There always seem to be a massive amount of mystery surrounding how to properly wash clothing? Use the machine, don’t use the machine, wash by hand, don’t ever wash at all—it’s seriously confusing. And it’s made even more so when some of our favorite summer pieces like cotton dresses, linen pants, and silky camis list different cleaning methods on labels.
In the interest of effectively prolonging the life of your summer clothes—especially as we prepare to pack them away to make room for our fall stuff—we’ve compiled a handy guide packed with tips including how to wash common seasonal fabrics like cotton, linen, rayon, and more, when you should be washing them, and how to fold or hang them like a pro.

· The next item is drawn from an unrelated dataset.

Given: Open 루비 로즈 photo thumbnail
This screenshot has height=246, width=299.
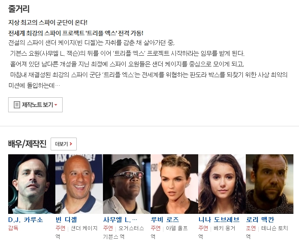Looking at the screenshot, I should 174,184.
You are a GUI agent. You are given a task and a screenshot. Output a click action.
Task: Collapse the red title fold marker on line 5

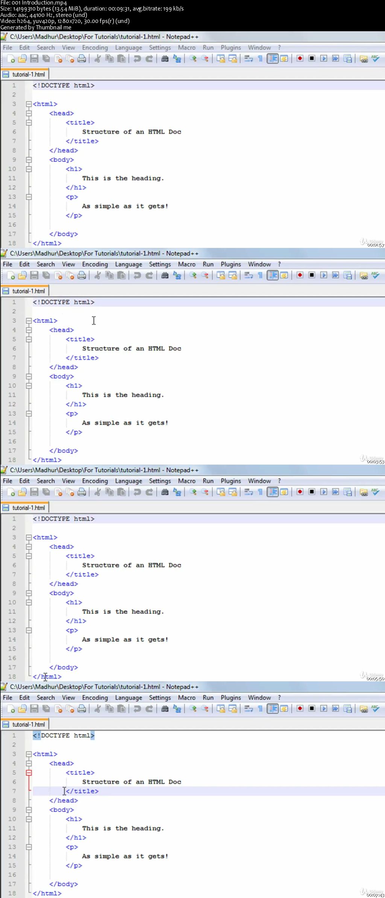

Consider this your ultimate source for keeping your summer threads looking crisp for seasons to come!
- Cotton is super-durable, so garments can be washed in the machine with any detergent, and bleach can be used as needed.

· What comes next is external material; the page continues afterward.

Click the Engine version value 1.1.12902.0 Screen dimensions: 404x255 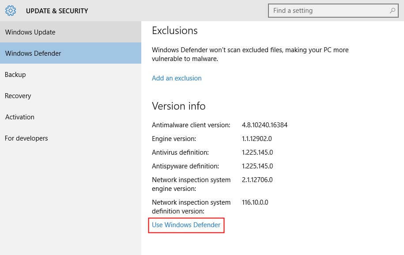[x=257, y=138]
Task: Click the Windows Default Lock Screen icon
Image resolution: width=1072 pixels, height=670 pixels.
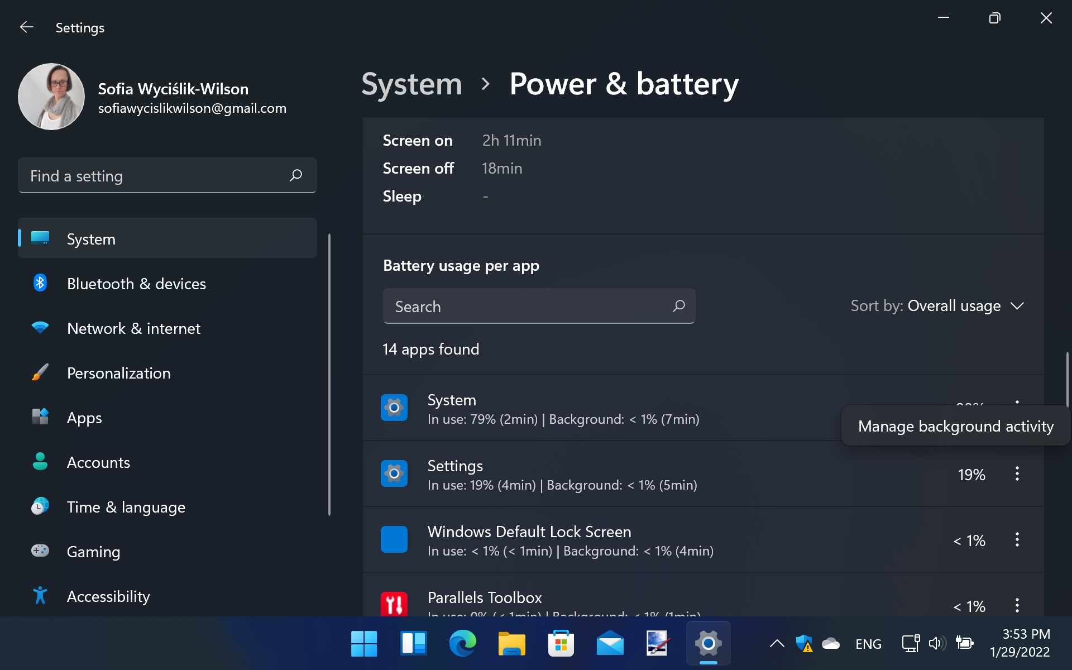Action: [394, 539]
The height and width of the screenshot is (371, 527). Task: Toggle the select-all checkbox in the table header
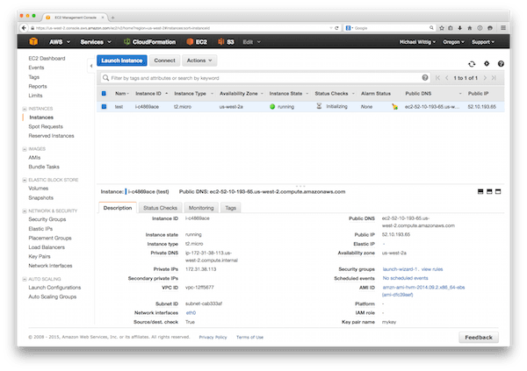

- For best results, machine wash cotton items in warm water on a normal cycle.
- Tumble dry on low setting.
- If your cotton is white, you can wash it with bleach on a hot water setting.
- When to keep cotton towels, robes, and washcloths fluffy, use half the amount of detergent and run them through an extra rinse cycle (detergent residue can diminish softness).
- Cotton wrinkles easily but can be ironed on the highest heat level.
- Despite common belief, linen actually fares better when washed by hand or in the machine than with dry cleaning, and it becomes softer with each washing.
- Linen is best washed in tepid or cold, and preferably soft, water.
- Gentle wash cycles and super-mild soaps are best for linen.
- Feel free to pop your linen clothing into the dryer on low, but take them out when still slightly damp: Overdrying can make the fabric stiff.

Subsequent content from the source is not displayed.